A respeito das propostas coincidentes, Américo adota tom mais acirrado. Diz, por exemplo, que falta a Boulos a experiência acumulada na questão da moradia pelo PT, sigla com "uma tradição tanto de criação quanto de execução de políticas para habitação".

Rocha rebate: "Todos os eleitores de São Paulo sabem do compromisso de Boulos, que há 20 anos está na luta por moradia popular. Isso é um compromisso de vida dele, que vai muito além das eleições".

Sobre transporte público, o representante do PSOL diz: "Não é de hoje que defendemos a tarifa zero". E lembra que Erundina tentou implementar o modelo há 30 anos, mas ele foi vetado pela Câmara. "Nós também estivemos nas ruas em defesa da tarifa zero e do passe livre muitas vezes", acrescenta Rocha.

"Isso aí [tarifa zero] é mais nosso, o Boulos está vindo atrás", diverge Américo. "O Jilmar vem falando disso desde o ano passado. Não me lembro de ouvir o Boulos falar.

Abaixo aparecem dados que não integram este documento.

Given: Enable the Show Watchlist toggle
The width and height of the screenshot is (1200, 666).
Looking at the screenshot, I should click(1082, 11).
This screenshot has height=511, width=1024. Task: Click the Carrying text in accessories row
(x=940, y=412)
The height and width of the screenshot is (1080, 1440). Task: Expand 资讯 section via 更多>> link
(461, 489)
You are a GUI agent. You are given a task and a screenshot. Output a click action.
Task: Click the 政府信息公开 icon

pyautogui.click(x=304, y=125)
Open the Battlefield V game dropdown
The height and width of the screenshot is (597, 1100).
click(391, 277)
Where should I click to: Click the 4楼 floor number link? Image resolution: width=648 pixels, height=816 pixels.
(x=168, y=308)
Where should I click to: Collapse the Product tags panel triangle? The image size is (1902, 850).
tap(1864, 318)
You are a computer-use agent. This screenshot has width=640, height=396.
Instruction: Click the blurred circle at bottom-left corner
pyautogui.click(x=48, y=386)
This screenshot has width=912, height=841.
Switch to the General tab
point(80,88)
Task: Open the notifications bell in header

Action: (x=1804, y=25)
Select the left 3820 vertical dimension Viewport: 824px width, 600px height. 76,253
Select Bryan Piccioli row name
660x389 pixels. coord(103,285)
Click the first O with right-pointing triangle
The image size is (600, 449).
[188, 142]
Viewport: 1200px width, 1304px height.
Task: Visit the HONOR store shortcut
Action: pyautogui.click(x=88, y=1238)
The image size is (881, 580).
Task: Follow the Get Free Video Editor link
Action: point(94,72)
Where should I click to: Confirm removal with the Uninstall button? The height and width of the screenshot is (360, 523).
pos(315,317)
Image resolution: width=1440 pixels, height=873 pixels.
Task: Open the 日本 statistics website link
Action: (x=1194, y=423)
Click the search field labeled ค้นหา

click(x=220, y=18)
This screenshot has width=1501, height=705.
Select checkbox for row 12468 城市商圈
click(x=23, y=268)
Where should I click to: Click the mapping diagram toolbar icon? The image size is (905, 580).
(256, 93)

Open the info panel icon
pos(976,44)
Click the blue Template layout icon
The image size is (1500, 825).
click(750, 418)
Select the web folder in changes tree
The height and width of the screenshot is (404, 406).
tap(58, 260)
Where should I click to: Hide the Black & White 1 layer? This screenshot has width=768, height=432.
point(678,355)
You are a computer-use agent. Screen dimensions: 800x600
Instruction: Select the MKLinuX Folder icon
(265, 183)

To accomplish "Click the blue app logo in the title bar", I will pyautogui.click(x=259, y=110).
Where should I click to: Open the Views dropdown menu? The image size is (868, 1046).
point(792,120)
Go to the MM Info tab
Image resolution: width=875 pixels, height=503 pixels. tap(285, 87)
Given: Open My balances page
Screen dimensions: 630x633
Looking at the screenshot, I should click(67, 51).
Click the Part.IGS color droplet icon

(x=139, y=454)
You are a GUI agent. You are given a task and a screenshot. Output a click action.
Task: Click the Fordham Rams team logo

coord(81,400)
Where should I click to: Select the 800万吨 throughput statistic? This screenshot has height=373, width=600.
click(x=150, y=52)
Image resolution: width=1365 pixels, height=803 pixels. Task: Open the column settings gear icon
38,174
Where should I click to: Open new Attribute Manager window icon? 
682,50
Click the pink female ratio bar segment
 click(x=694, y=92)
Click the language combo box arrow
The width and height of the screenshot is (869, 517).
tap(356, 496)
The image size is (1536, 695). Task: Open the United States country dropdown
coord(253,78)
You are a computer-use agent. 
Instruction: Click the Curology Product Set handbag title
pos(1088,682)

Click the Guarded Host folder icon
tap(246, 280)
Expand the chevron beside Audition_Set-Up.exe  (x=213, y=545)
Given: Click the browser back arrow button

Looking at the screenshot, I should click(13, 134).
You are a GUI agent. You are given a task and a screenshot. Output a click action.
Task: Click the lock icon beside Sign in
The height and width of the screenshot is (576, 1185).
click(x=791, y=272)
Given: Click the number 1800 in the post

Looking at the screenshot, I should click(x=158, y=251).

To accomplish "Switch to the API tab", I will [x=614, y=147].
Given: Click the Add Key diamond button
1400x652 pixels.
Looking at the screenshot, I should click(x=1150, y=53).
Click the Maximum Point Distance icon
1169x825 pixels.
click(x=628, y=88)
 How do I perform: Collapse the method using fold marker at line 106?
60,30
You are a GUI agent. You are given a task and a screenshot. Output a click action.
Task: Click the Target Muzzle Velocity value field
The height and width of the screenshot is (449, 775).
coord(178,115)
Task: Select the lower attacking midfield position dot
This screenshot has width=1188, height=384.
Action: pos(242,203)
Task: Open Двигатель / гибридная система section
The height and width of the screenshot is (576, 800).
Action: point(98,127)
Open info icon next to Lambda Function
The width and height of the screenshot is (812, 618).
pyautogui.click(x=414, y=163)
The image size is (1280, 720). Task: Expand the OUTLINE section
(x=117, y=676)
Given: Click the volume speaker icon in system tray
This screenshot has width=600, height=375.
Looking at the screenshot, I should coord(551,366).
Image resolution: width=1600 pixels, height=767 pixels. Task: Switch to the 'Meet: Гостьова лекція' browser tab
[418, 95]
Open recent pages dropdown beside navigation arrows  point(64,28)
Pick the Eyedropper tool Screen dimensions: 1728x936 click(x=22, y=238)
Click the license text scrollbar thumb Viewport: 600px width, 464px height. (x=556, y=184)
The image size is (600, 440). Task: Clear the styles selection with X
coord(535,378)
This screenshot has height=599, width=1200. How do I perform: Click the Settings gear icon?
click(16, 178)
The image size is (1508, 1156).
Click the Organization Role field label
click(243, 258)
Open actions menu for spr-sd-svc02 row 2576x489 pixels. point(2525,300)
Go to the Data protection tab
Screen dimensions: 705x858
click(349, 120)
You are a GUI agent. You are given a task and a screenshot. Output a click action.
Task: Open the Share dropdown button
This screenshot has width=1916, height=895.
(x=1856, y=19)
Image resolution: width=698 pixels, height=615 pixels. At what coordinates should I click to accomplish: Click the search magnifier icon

Acho ótimo que esteja também defendendo, mas não é uma coisa que ele descobriu."

Já a renda básica, na visão do representante do PT, é "uma proposta do Suplicy que o Jilmar abraçou". O porta-voz do PSOL prefere não personificar a autoria da ideia e diz que o benefício "é uma necessidade histórica e, com a crise da pandemia, deixou de ser uma urgência para ser uma necessidade".